* THE TASK
Retyping each entry exactly is the whole task.

* DATA PROVIDED
*** Block opens ***
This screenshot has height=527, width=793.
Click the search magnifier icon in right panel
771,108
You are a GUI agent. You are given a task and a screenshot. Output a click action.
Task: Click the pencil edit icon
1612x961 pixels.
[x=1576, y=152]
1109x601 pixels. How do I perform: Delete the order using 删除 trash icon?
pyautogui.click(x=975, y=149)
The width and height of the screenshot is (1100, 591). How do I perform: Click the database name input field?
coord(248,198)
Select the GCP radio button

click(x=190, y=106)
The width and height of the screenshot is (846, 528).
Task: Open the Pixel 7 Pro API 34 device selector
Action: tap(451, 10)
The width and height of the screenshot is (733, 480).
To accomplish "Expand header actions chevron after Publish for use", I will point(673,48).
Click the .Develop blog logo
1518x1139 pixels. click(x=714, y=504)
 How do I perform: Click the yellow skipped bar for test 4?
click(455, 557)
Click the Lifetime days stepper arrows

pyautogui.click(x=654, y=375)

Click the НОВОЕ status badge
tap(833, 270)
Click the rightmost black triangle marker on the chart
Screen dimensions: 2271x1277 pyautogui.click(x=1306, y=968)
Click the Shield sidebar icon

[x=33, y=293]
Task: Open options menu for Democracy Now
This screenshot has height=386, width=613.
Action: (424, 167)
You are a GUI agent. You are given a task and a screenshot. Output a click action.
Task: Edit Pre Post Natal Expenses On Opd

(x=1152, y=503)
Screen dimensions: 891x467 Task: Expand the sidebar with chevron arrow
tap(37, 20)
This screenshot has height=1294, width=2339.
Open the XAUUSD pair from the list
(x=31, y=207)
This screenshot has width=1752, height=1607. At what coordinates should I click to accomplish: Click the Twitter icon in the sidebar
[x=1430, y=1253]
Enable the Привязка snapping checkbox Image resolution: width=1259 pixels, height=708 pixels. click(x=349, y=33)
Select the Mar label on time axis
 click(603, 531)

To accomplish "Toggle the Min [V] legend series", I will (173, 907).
*** Block closes ***
* TASK OUTPUT
This screenshot has height=527, width=793.
Click the search magnifier icon in right panel
771,108
You are a GUI agent. You are given a task and a screenshot. Output a click action.
Task: Click the pencil edit icon
1612x961 pixels.
[x=1576, y=152]
1109x601 pixels. How do I perform: Delete the order using 删除 trash icon?
pyautogui.click(x=975, y=149)
The width and height of the screenshot is (1100, 591). How do I perform: Click the database name input field?
coord(248,198)
Select the GCP radio button

click(x=190, y=106)
The width and height of the screenshot is (846, 528).
Task: Open the Pixel 7 Pro API 34 device selector
Action: tap(451, 10)
The width and height of the screenshot is (733, 480).
To accomplish "Expand header actions chevron after Publish for use", I will point(673,48).
Click the .Develop blog logo
1518x1139 pixels. click(x=714, y=504)
 How do I perform: Click the yellow skipped bar for test 4?
click(455, 557)
Click the Lifetime days stepper arrows

pyautogui.click(x=654, y=375)

Click the НОВОЕ status badge
tap(833, 270)
Click the rightmost black triangle marker on the chart
Screen dimensions: 2271x1277 pyautogui.click(x=1306, y=968)
Click the Shield sidebar icon

[x=33, y=293]
Task: Open options menu for Democracy Now
This screenshot has height=386, width=613.
Action: (424, 167)
You are a GUI agent. You are given a task and a screenshot. Output a click action.
Task: Edit Pre Post Natal Expenses On Opd

(x=1152, y=503)
Screen dimensions: 891x467 Task: Expand the sidebar with chevron arrow
tap(37, 20)
This screenshot has height=1294, width=2339.
Open the XAUUSD pair from the list
(x=31, y=207)
This screenshot has width=1752, height=1607. At what coordinates should I click to accomplish: Click the Twitter icon in the sidebar
[x=1430, y=1253]
Enable the Привязка snapping checkbox Image resolution: width=1259 pixels, height=708 pixels. click(x=349, y=33)
Select the Mar label on time axis
 click(603, 531)

To accomplish "Toggle the Min [V] legend series", I will (173, 907).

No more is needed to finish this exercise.